══ 목록
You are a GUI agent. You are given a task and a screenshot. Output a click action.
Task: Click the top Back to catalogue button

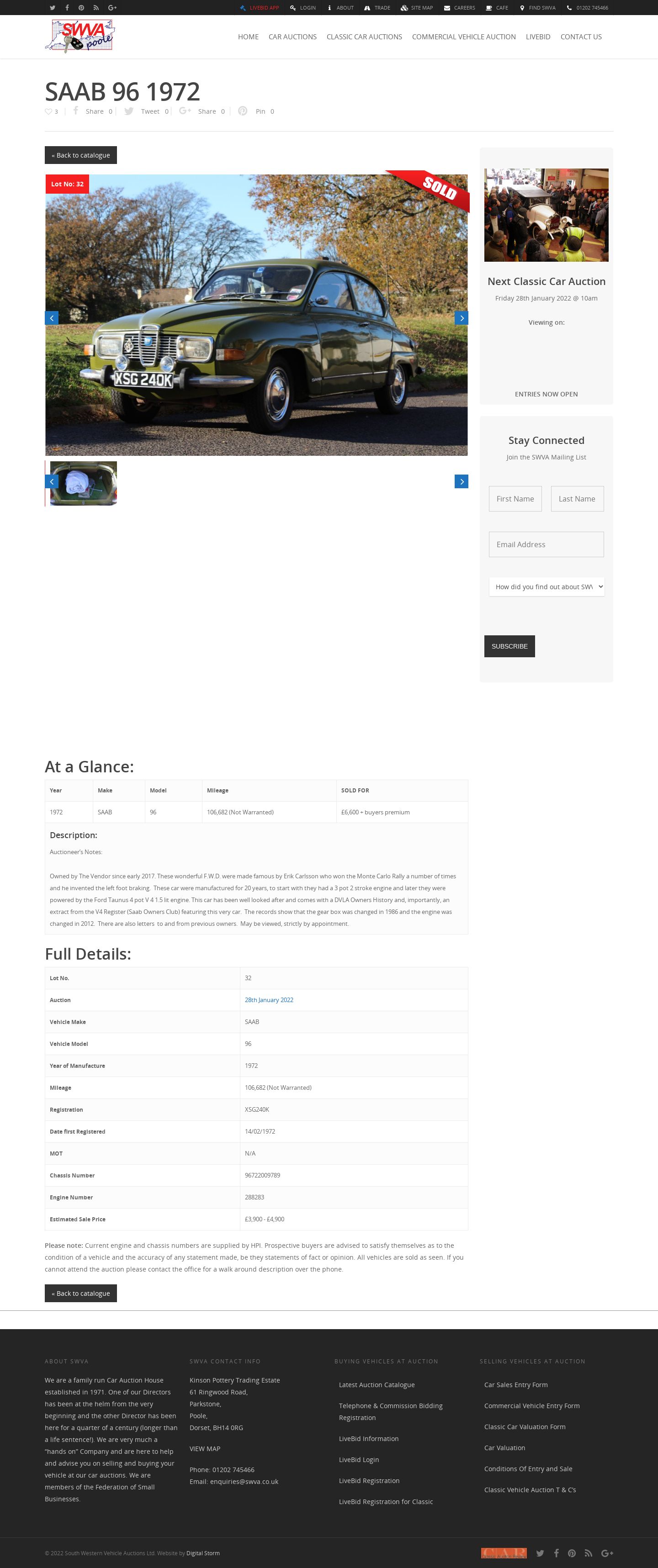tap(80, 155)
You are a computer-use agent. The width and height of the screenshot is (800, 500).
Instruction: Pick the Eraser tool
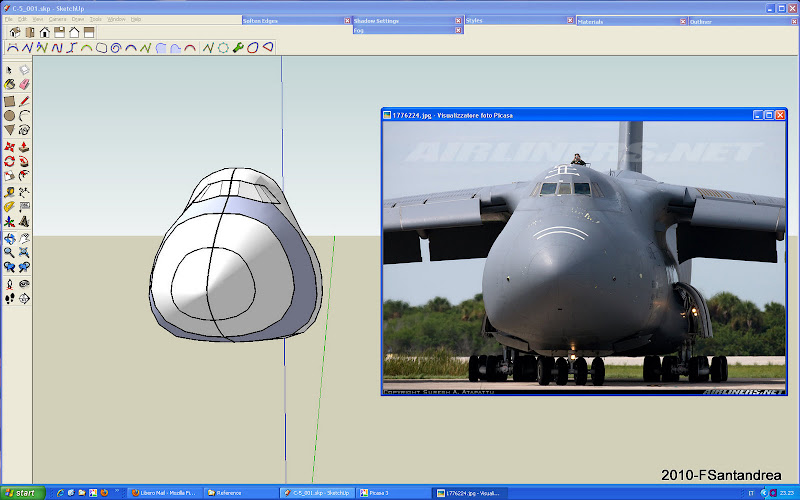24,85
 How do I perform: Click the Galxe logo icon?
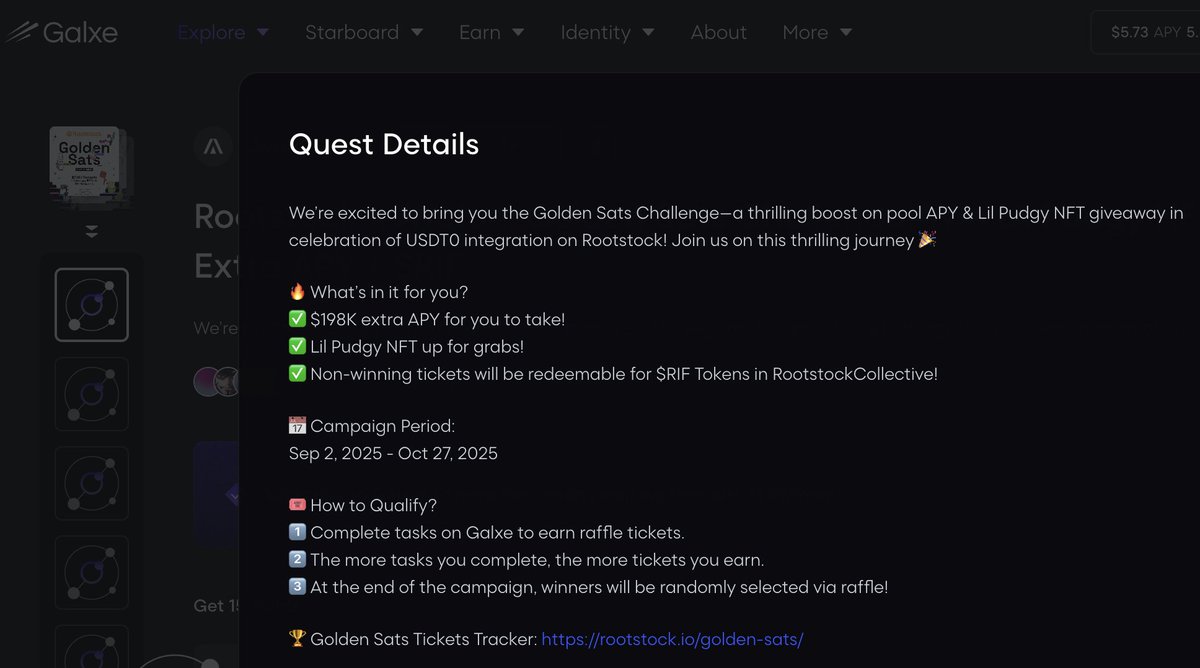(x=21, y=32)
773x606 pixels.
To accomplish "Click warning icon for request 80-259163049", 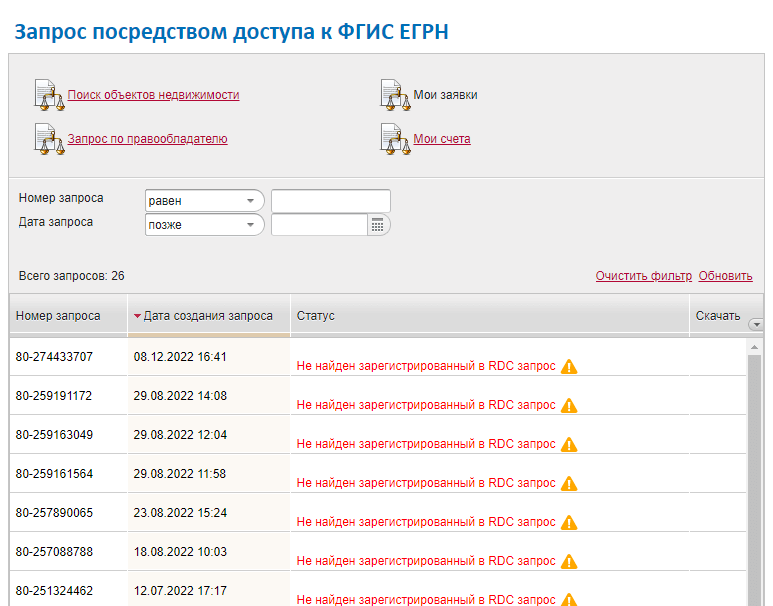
════
══ 목록
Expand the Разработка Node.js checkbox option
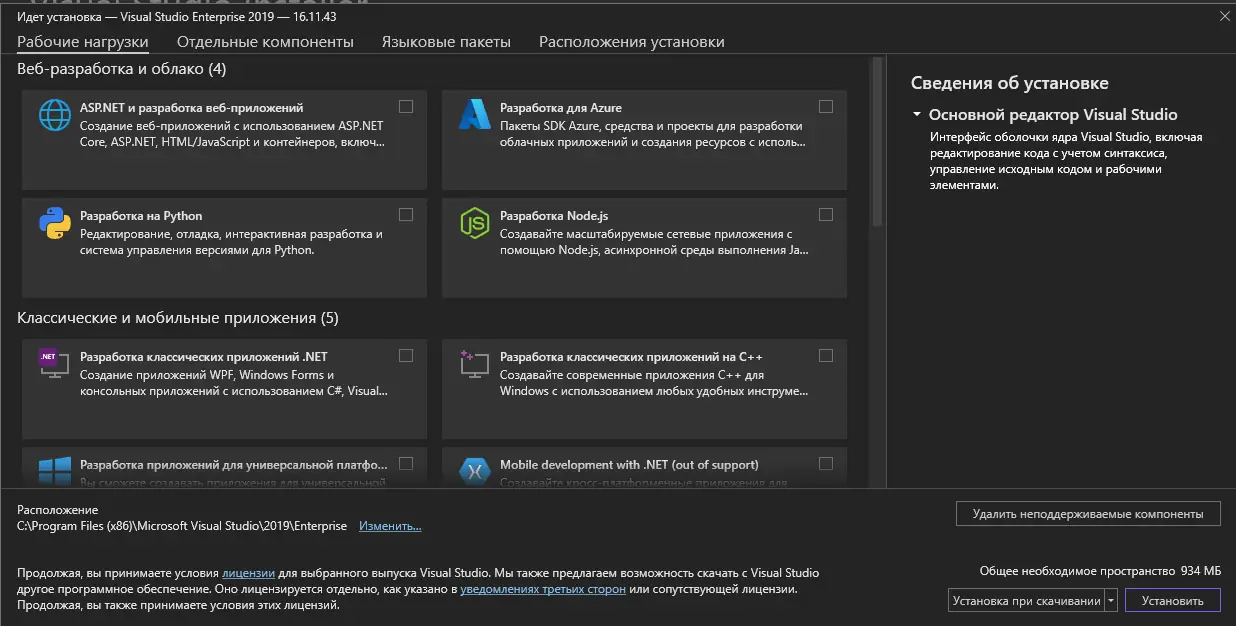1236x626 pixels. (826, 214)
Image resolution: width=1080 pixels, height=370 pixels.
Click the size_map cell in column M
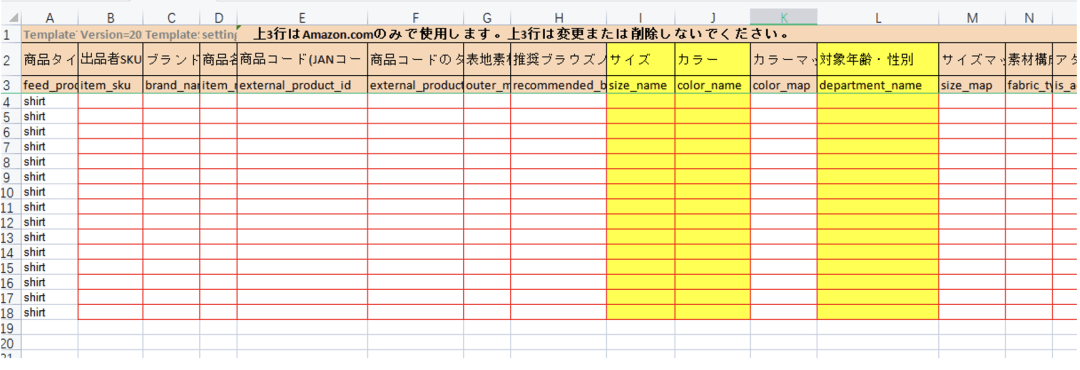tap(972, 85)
════
과제:
위 목록에서 "You are a computer-use"이 들어 있는 줄부터 "warning icon for"가 들어 있는 줄까지를 빈 줄은 빼고 번호 매긴 목록으로 정리하시오. 그림은 답에 넣지 마시오.

풀이:
1. You are a computer-use agent. The width and height of the screenshot is (800, 500).
2. Instruction: Pick the Eraser tool
3. 24,85
4.  How do I perform: Click the Galxe logo icon?
5. (x=21, y=32)
6. 773x606 pixels.
7. To accomplish "Click warning icon for request 80-259163049", 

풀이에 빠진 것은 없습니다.